I do believe that if the relationship was solid enough before the break, even if it was a cornerstone that was broken, it can be repaired. It will never be the same, and dynamics may be shifted a bit, bit it can be repaired. Relationships change as you progress into them. Wounds do heal, but usually a scar remains. It will change everything, and nothing will be the same, but if the person is worth being with, its worth the work and time that will have to be put into mending the break.

Trust being restored alone will not save a relationship. Often with broken trust, the harder things to deal with are the anger, the hurt, and the loss of those 'special feelings'. Again they may come back, but chances are those too will never be the same.

I agree completely with what Tikkiee had to say: "The same way you deal with all the other issues in life. The way I see it you have two choices. Either forgive, or don't forgive."
Forgiveness is something that will have to be done, but shouldn't be done and probably can not be done until a person is ready to do so. It may be a week, a month, or years down the line, but again if the relationship is worth it, then it is a minor thing to wait through. If it’s not worth the forgiving or worth being forgiven then its not worth staying through, and both parties should come to an agreement and walk away.

Communication is not just needed, but is required in relationships of all kinds, but especially those of the D/s dynamic.
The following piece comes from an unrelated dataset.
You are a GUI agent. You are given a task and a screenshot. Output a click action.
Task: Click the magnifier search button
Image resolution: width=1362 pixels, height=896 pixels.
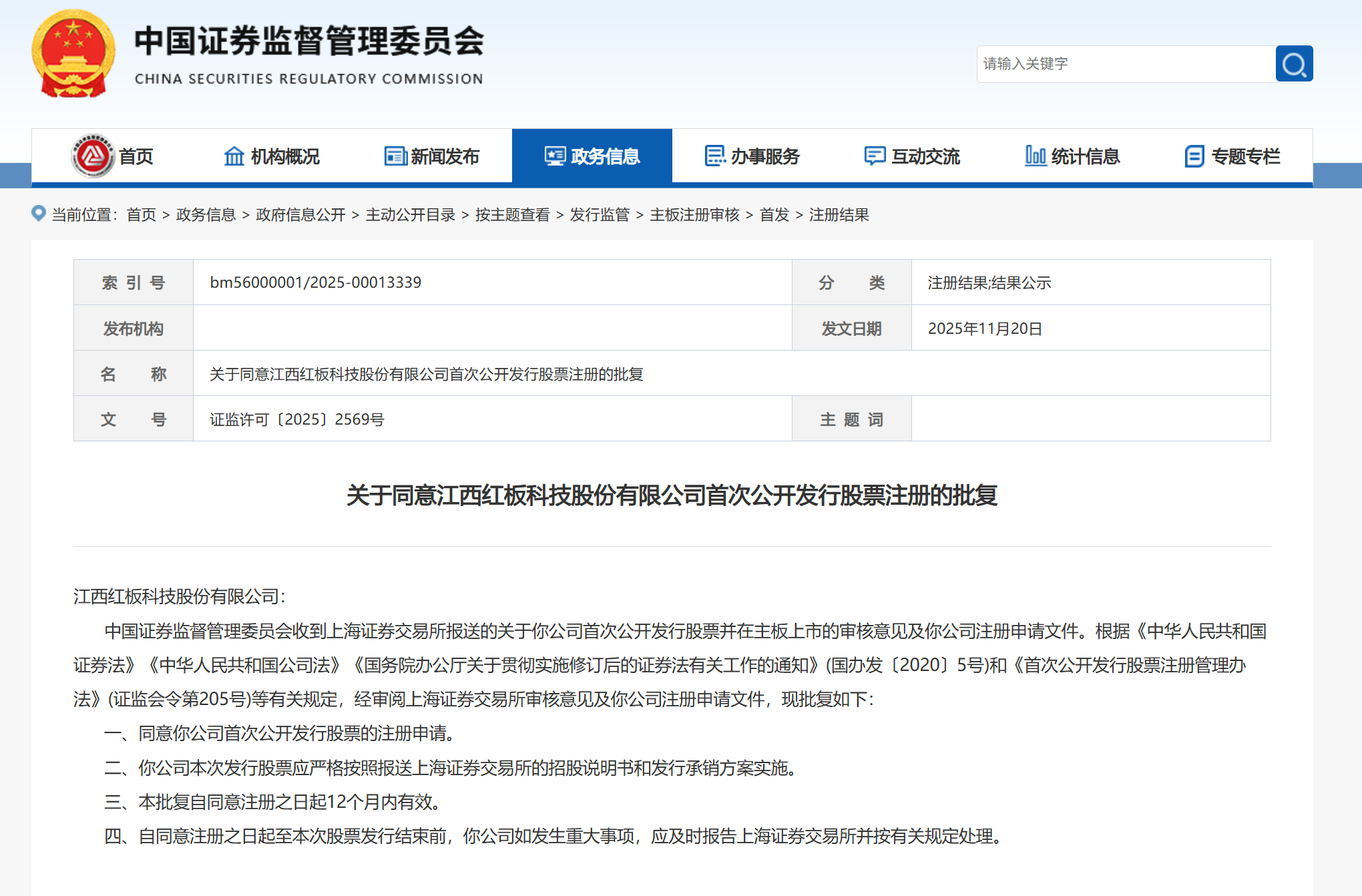tap(1293, 64)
I have put all my trust in to Sir, have entrusted in Him that He knows what is best for Himself, for my well being, and for O/our well being. If that is shattered, then my submission may be severely affected. Nonetheless I would still be inclined to work hard to repair and to work with Sir on finding a way for us to continue to be U/us. I accepted Sir's collar with every intentions of being His for life. This means through the thick and thin, through the rough times and the good times. Trust if it is ever broken, I would hope that our foundation is strong enough that together we could conquer that as well.